====== Records shown

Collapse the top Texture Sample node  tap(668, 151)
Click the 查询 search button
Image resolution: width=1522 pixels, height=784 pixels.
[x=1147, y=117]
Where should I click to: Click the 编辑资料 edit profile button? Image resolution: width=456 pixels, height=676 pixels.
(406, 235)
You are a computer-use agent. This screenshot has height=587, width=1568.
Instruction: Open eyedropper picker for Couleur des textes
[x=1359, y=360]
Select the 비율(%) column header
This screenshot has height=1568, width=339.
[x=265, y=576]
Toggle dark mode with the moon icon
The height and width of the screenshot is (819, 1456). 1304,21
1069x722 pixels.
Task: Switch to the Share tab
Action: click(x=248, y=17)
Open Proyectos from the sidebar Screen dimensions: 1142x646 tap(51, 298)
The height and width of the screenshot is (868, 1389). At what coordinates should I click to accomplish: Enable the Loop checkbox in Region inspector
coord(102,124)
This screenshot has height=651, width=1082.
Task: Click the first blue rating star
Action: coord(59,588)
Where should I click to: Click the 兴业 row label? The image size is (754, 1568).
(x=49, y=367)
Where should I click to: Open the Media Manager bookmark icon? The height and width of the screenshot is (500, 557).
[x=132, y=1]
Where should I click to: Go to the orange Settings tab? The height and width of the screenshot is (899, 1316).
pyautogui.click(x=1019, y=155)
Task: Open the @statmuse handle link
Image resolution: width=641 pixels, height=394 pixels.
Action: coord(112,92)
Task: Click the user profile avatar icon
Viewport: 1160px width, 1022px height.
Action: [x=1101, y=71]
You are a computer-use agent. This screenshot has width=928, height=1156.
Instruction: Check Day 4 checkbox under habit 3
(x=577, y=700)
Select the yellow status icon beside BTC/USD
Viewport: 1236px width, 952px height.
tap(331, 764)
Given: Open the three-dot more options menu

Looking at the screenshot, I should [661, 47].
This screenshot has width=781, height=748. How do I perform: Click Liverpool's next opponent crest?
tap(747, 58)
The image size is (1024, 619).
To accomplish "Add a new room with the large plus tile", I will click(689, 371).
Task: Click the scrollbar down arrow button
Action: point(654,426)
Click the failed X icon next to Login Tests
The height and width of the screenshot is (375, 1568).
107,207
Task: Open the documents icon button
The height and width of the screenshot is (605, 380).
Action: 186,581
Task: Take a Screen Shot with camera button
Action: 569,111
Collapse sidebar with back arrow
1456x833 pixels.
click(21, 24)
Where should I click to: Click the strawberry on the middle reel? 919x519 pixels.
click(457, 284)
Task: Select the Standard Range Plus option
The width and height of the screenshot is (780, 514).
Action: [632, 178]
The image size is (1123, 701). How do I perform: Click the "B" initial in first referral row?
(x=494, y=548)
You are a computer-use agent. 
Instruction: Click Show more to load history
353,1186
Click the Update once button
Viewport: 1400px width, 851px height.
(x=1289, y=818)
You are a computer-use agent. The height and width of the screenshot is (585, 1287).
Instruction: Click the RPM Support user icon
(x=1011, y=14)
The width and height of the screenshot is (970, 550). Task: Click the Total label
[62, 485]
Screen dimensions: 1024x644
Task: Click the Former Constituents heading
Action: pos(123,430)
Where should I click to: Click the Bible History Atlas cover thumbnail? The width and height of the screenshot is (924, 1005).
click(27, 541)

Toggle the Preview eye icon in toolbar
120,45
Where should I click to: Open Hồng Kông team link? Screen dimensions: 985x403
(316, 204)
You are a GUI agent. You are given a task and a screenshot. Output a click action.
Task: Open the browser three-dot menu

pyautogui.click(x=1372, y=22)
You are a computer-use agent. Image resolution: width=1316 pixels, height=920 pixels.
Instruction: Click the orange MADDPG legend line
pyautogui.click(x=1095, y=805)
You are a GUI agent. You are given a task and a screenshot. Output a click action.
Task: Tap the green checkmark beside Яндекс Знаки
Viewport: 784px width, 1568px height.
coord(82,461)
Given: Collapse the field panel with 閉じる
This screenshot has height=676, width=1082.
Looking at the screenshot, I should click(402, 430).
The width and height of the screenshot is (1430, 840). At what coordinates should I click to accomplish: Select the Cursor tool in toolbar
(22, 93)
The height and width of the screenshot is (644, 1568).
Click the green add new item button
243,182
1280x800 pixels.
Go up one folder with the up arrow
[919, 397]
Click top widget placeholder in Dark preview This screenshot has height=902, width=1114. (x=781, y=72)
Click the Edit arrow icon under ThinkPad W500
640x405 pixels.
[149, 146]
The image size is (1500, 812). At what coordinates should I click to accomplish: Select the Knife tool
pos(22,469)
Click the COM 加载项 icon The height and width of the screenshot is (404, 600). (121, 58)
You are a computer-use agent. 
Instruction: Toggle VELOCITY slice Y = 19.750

============

Please find each line in the listing above that contains the word "orange" and copy those lines, treating uppercase and lowercase as different.

■ Task response
Where should I click to: Go to the orange Settings tab? The height and width of the screenshot is (899, 1316).
Instruction: Click the orange MADDPG legend line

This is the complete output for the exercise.